Peele told a USFS official that seven families lived in the house: 31 people including two male slaves of Peele's mother's and one female slave of his father's. Chief "Sanheit" swore before a Justice of Peace in Howkan, in 1891, to officially adopt three children belonging to his former slaves. Chief Son-i-hat spent his time as a silversmith, making rings and bracelets from gold and silver coins. These were sold to tourists or visiting officials as the village of Kasaan began to grow.

Gov. John G. Brady realized that totem poles at places like Old Kasaan were rotting if not vandalized or stolen. Why not rescue these poles and bring them to Sitka to a park where people could view them. An opportunity presented itself when, in 1901, Governor Brady assumed the task of preparing the Alaskan exhibit for the 1904 Louisiana Purchase Exposition. Son-i-hat agreed to give a 70-year old totem pole, four house posts, a war canoe and a community house from Old Kasaan to the people of Alaska.

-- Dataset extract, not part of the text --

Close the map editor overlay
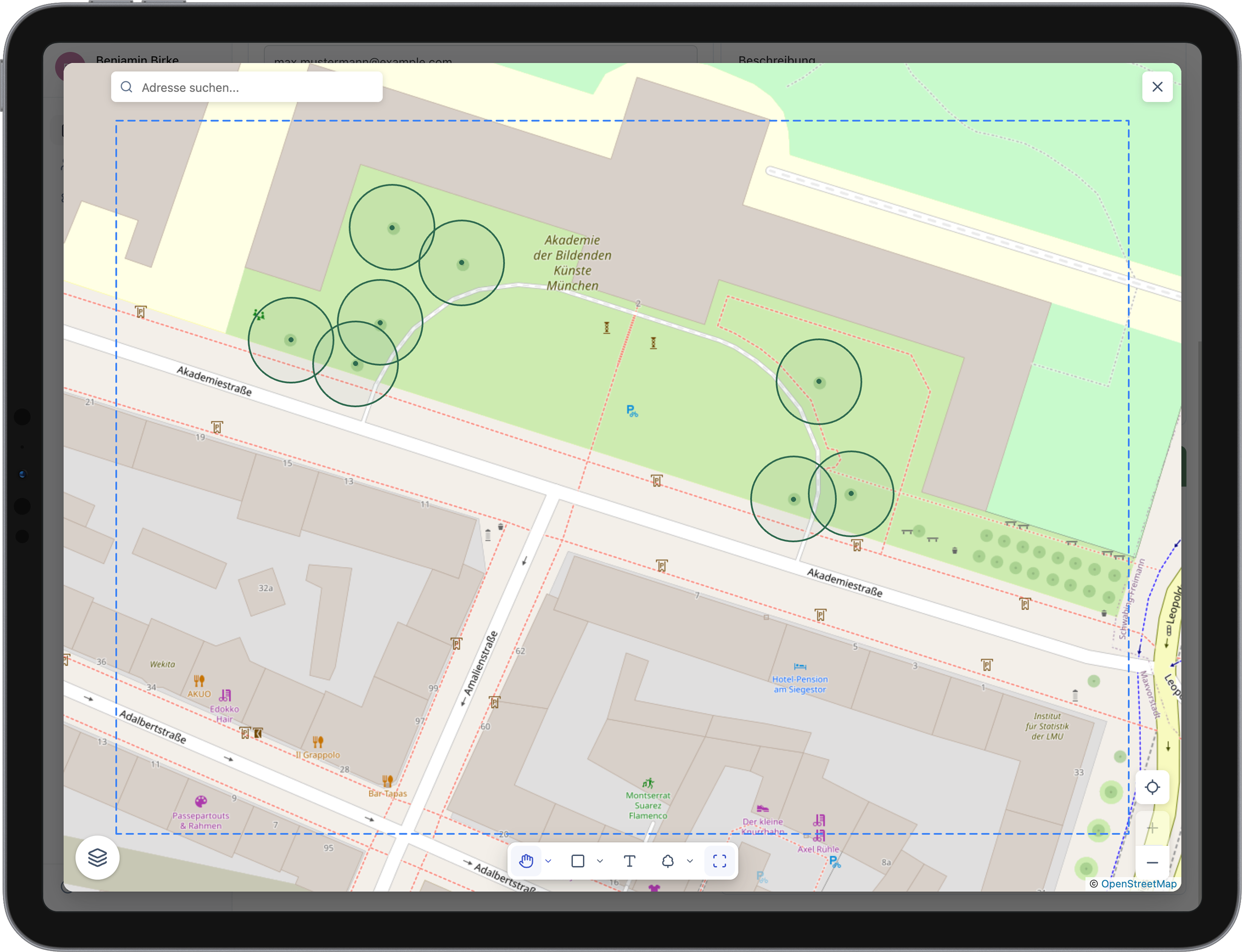Screen dimensions: 1242x952 point(1158,86)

Kirsten Griffith, of the National Park Service, quotes in her book Early Views: Historical Vignettes of Sitka National Historical Park, a letter from Son-i-hat to Brady: "You helped me get a school so I feel good and will say yes. At the time the Totem pole was put up [in Old Kasaan] it cost me a good many dollars. I give a big potlatch and everything was high. The coeneau (canoe) I paid a hundred dollars for and was used by me and my people for a war coeneau and have kept it for a long time in a shelter where it still is." The Revenue cutter "Rush's" crew member who took dictation spelled the chief's name "Soneheart." He couldn't spell "canoe" either.

Over the next two years, assisted by the Rush's crew, Brady toured Tlingit and Haida villages asking to be given totems. In October 1901 the "Rush" arrived at Old Kasaan to take down the Chief Son-i-hat totems and dismantle the old community house to remove the carved house posts. During the first week of March 1902, the pole and house posts were erected in what was known at that time as the "Indian River Park," now the Sitka National Historic Park. The 47-foot canoe was placed on the edge of the Parade Ground in front of the Marine Barracks (today's Pioneers' Home). The community house was dismantled to get out the house posts, and it was the intention it would be taken to Sitka to be reassembled to make a shelter for the canoe. Unfortunately the house was never brought to Sitka and the canoe, that may have been placed at the entrance to the park, was left uncovered and it rotted.

Brady arranged to have 15 totems delivered and installed at St. Louis. At the close of the exposition, most of the totems were transported to the Lewis and Clark Exposition in Portland for another exhibit in 1905. Finally the poles were returned to Sitka in 1906 to be installed along the park trails, where these restored or replicated totems can be seen today.

Governor Brady knew there was an obligation incurred by accepting the poles. According to Griffith, he requested $75 from the federal government appropriation for the exhibit. He planned to buy gifts to thank the Native donors. His request was refused because the expenditure could not be allowed under existing law and treasury regulations.

In May 1906, Chief Son-i-hat was reported to be moving to Redondo Beach to spend the remaining years of his life. At that time he was an old man and blind. The Sitka newspaper The Alaskan of May 26, 1906, reported that he was accompanied South by six totem poles and a traditional house. He planned to assemble the house and display the totems for an exhibition of Indian tribes of the United States. Nowhere on-line can I find what exhibition this would have been.

Chief Son-i-hat either returned to Alaska, if he ever went, or his body was returned after he died on Jan. 18, 1912. He is buried in the Kasaan cemetery under an ornate tombstone.